A shrinking market of the PC has been the talk of the technology world in the past 18 months, culminating in recent figures outlining only 76 million units sold during the second quarter of 2013; a 10.9% decline from previous years according to a statement from respected research firm Gartner Inc.
PC shipments in Europe, Middle East and Africa were weakened whilst decline in the Asia Pacific region continued from previous figures in the past 5 quarters.
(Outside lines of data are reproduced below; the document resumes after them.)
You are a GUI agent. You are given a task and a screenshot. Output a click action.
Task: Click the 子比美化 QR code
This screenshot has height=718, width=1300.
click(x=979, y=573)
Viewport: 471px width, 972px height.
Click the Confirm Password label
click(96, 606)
Principal Analyst at Gartner, Mikako Kitagawa, implied a multitude of factors contributing to this decline; including to but not limited to:
- inexpensive tablet devices replacing low-end machines in mature markets
- tablet devices being the first device exposed to people in developing markets
- the sharpness of the decline could be attributed to the shift from the mini notebook market to tablet devices
“While Windows 8 has been blamed by some as the reason for the PC market’s decline, we believe this is unfounded as it does not explain the sustained decline in PC shipments, nor does it explain Apple’s market performance…” stated Ms Kitagawa in the release.
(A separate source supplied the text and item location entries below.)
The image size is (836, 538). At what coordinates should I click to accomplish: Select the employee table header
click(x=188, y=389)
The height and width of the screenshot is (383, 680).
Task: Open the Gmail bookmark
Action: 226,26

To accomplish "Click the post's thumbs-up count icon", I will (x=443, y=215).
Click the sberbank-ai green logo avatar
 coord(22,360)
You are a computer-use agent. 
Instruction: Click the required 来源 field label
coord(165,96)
The numbers raise several questions in the growth of the professional market, in which mobile consumption devices could legitimately threaten the market position of PCs. There are no solid figures regards how many people use technology such as tablets or mobile devices to write novels, or manage marketing campaigns or any intensive labour task that receives benefits from sheer computation power.
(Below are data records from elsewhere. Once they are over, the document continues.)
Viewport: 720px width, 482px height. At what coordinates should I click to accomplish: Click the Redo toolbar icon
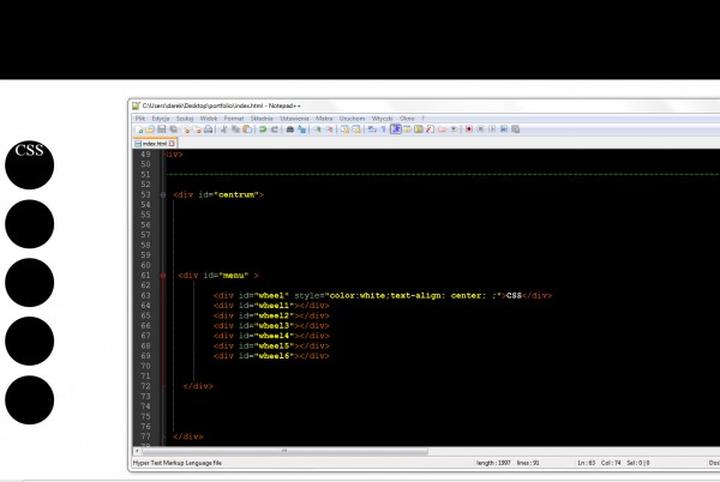pos(274,129)

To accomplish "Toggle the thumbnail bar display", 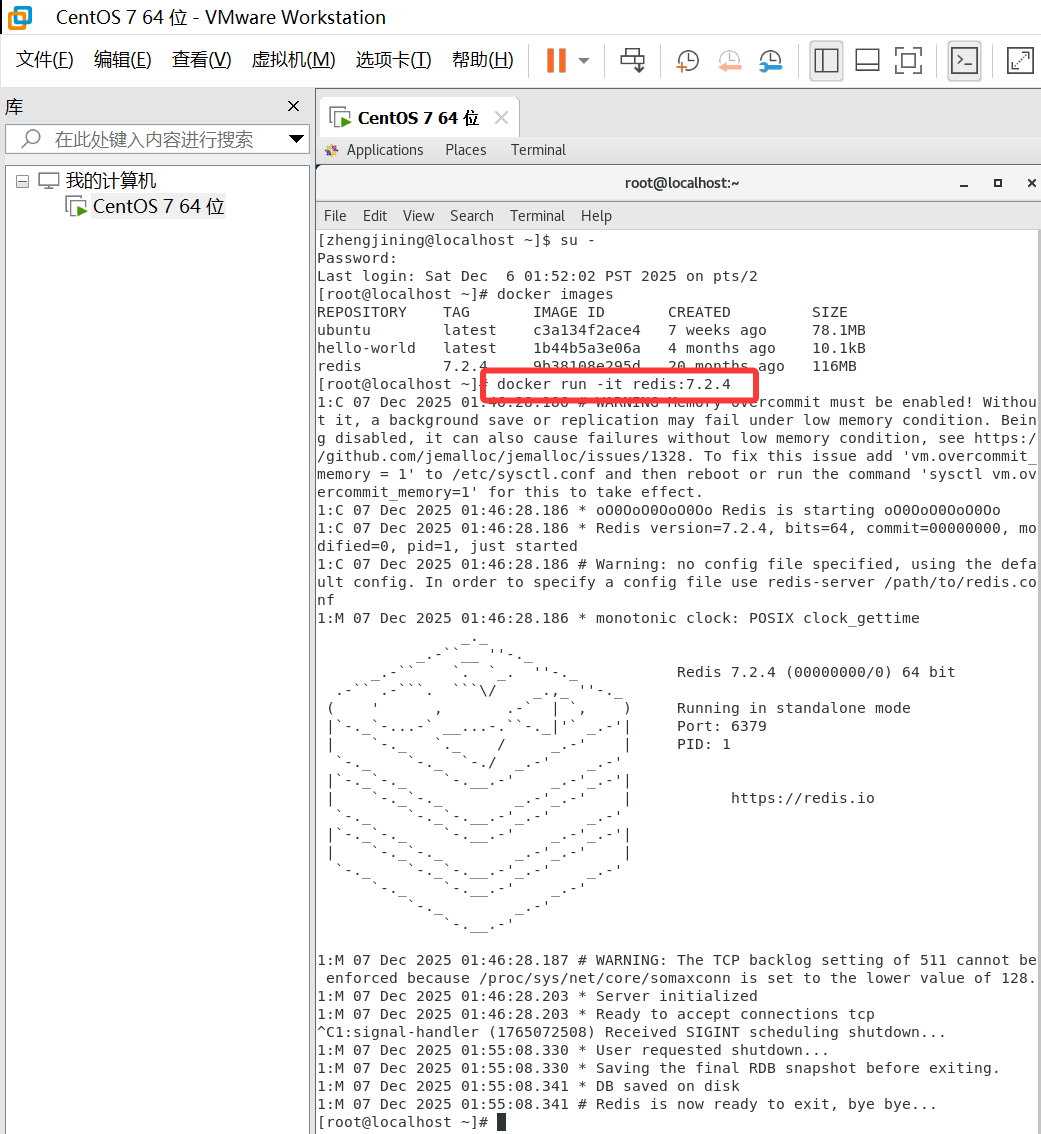I will [866, 61].
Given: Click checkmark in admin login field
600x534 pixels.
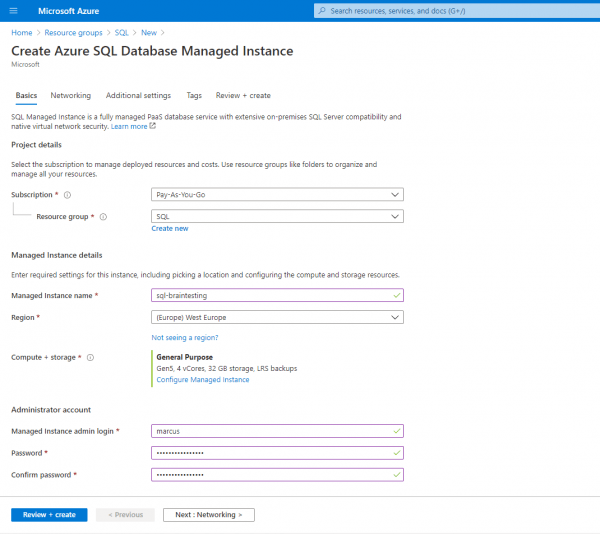Looking at the screenshot, I should coord(397,431).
However, an interesting movement – particularly in emerging markets – is the concept of Bring Your Own Device (BYOD). According to independent studies, about 75% of employees in high growth markets – BRICS nations such as Brazil and Russia – and 44% of employees developed markets brought their own device to work.
The concept of BYOD truly emphasises the personal aspect in personal computers; what could be more personal than a device you bring with you anywhere regardless of the current status of employment? With the rise in cloud computing and SaaS (Software as a service) technology in the recent past, this concept has expanded by another order of magnitude in which the device itself is not limiting the workflow of an individual. One person could theoretically produce equal units of work using multiple devices in differing working environments.
Some of the industry alarmists may wax poetic on how this decline in the PC consumption rates spells doom for industry giants such as Microsoft. However, the reality is that it was a bubble that had to eventually burst; recent technological advances were an inevitability. The notion that home PC consumption rates were to remain stable in perpetuity was ridiculous in nature to begin with.
This is not a decline in PC sales. This is regression to the mean.
Because the are more external market forces then there have ever been, it is only to be expected that the true market of home personal computing emerge. That market share is truly a niche one, and as PCs are no longer the only sheriff in town the future of personal computing will be set by the demand of that niche.
It is an exciting future in technology, in particularly with this recent generation of Haswell consumption devices and we are merely at the precipice of our relationship with computers. I mentioned earlier how there isn’t any figures on how many novels or marketing campaigns are done on tablet or mobile consumption devices. The interesting aspect will be when children born in this generation of which these devices are the first point of contact into their foray into technology.
In 2030, would we have a wave of budding novelists or marketing gurus that can type 100 words a minute on their equivalent of a mobile device? Only time will tell.